Признать себя причастной общечеловеческой трагедии – это совсем иное, чем чувствовать себя ошибкой рода человеческого. Дженнифер теперь понимала, что есть нечто большее, чем сумма ее внешних успехов и неудач. Какая-то часть ее личности была связана с чем-то бо́льшим, и, когда она рассказывала свою историю об ангеле, это «что-то большее» было в комнате между нами. Мы знали это, потому что неописуемое чувство нахлынуло на нас обоих и пространство заполнилось чем-то благословенным. Дженнифер поделилась со мной, что ей показалось, что рассказывание этой истории каким-то образом помогло ее душе вернуться.
Подобно магниту, притянувшему другие жизнеутверждающие энергии в ее внутреннем мире, рассказывание истории об ангеле пробудило целый ряд воспоминаний о раннем детстве, о которых Дженнифер до сих пор не говорила. Среди них, например, был тот факт, что до того, как началось насилие, она была боевой девочкой – лидером в неформальной детской иерархии. Она, бывало, защищаясь от детей, которые плохо поступали по отношению к ней, щипала их. Кроме того, она любила танцевать и совсем заиграла пластинку с сюитой из «Щелкунчика», танцуя в подвале дома в балетном костюме. Даже когда насилие уже началось, она еще могла почувствовать себя в безопасности в местной церкви, где пела в хоре. Она вспомнила, как ощущала облегчение, слыша, что Иисус любит ее, даже если она плохая. Она рассказала мне о своей молитвенной жизни: когда она хотела убить себя, то молилась о помощи и часто получала ответ на свои мольбы. Она вспомнила, что ей будто было сказано: «Ты можешь убить себя, если тебе так надо, но дай себе еще несколько недель… дела пойдут лучше».
Одна история была об особом сакральном месте на покинутой ферме по соседству – на склоне холма, куда она всегда приходила в марте, в любую погоду. Дома она замыкалась в отупляющей изоляции, а в солнечные дни украдкой уходила прочь, в свое особое местечко в поле. Холодный ветер колол ей руки, но там она могла быть едина с красотой окружавшей ее природы. В это защищенное место она приносила свои слезы матери-земле, которая могла утешить ее солнечным светом и тишиной. Именно в этом особом месте она пообещала Богу, что, если он позволит ей жить, она посвятит свою жизнь помощи другим детям, которые пострадали так же, как она.
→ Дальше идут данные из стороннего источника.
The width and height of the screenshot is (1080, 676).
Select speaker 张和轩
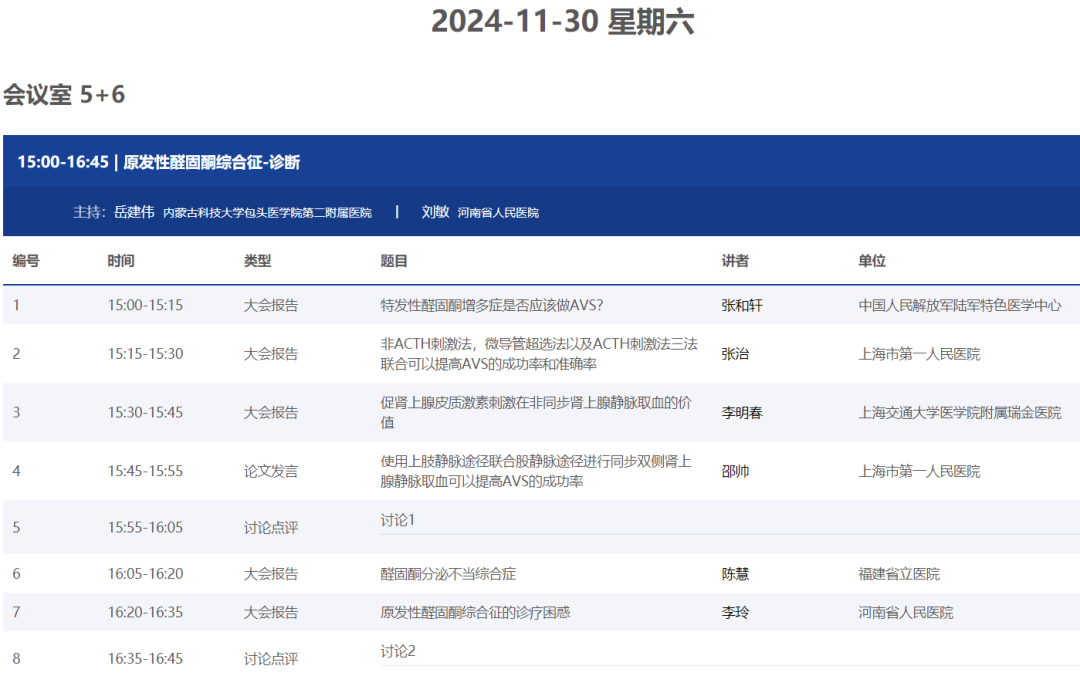742,305
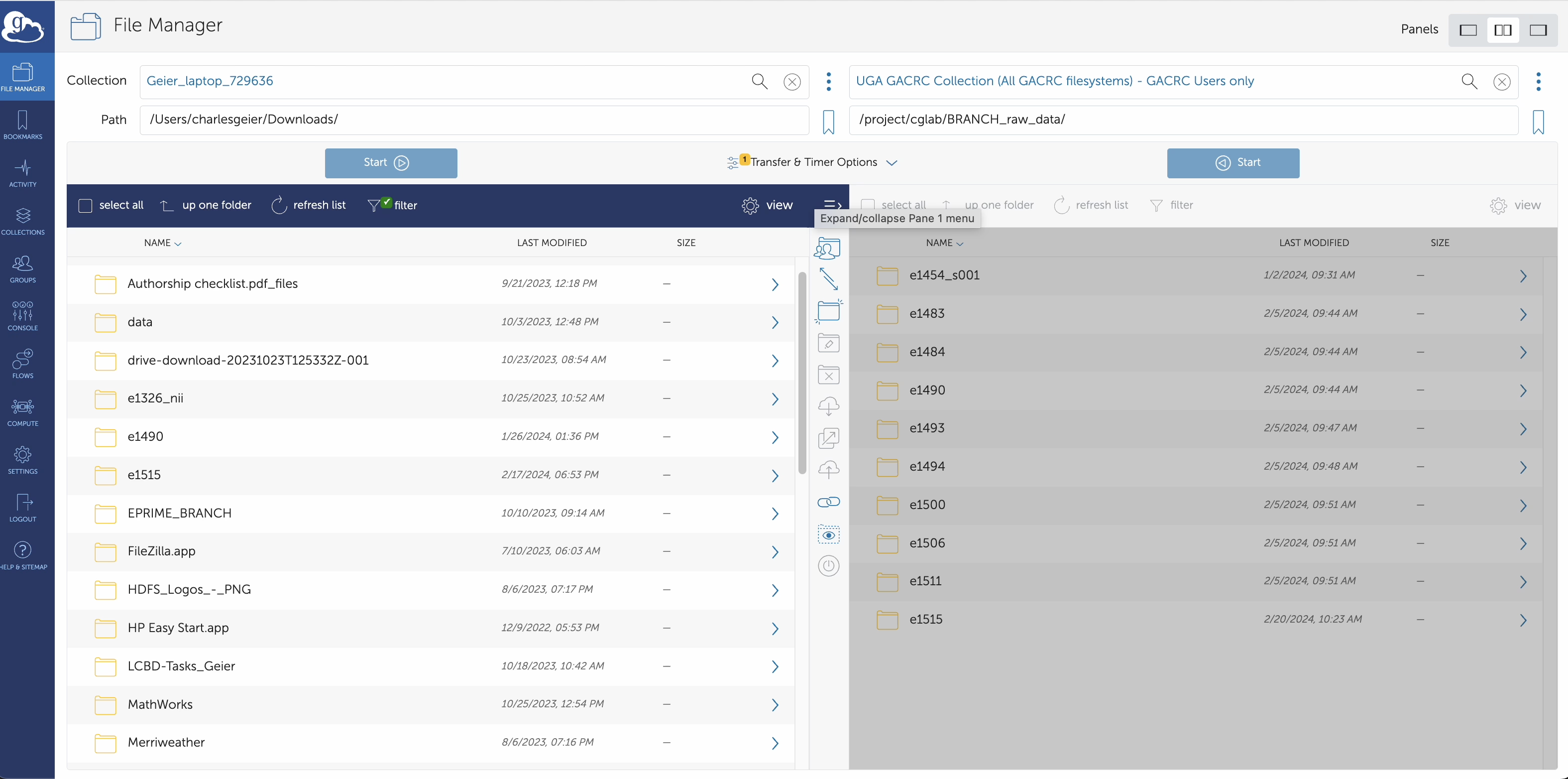Click up one folder in left pane
The image size is (1568, 779).
(x=205, y=205)
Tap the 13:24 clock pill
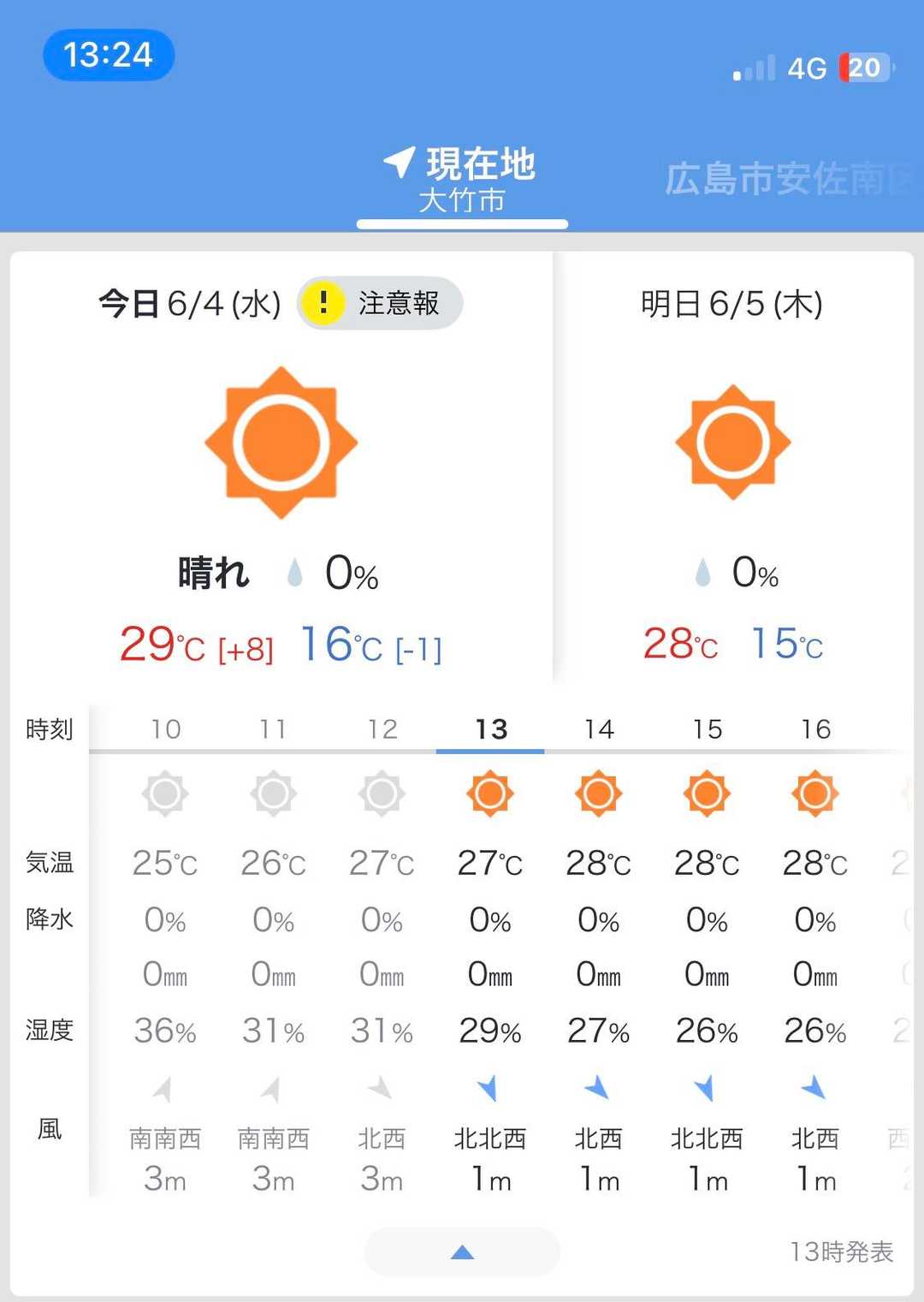Image resolution: width=924 pixels, height=1302 pixels. coord(109,55)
Все эти воспоминания были частями развертывающейся истории, которую Дженнифер рассказывала мне и себе. Теперь ее история содержала два компонента – «два глаза», глядящих на внутренний и внешний мир, тогда как поначалу ее рассказ был одномерным, содержал лишь факты, но не душу. Конечно, этот интегрированный нарратив возник не сразу, при этом было много обходных путей и отступлений в регрессию, но история, которая возникала в результате наших совместных усилий, в целом более соответствовала истине, была более глубокой и осмысленной.
Дженнифер также сообщила мне о своих переживаниях «выхода из тела», имеющих непосредственное отношение к духовно-психологической точке зрения, которую мы приняли в этой книге. Вот что она сказала:
Когда я была близка к смерти и парила над своим телом в палате реанимации, возникло ощущение безразличия и покоя… беспристрастности… вижу тело подо мной. Промелькнула мысль: «Почему бы не покинуть его насовсем?». Но в то же время я боялась потерять свое тело из виду… Я не хотела этого. Наряду с этим, было ощущение связанности с чем-то бо́льшим, чем я сама. Было своего рода сознание другой стороны, более широкое… я не знаю, как сказать. Я думаю, это могли быть «прошлые жизни»… возможно… как будто что-то собирает сознание из прожитых жизней… было большее понимание, подобное взрослому состраданию к миру. В ту ночь я чувствовала, как мне жаль моих родителей. Мое сострадание не знало границ.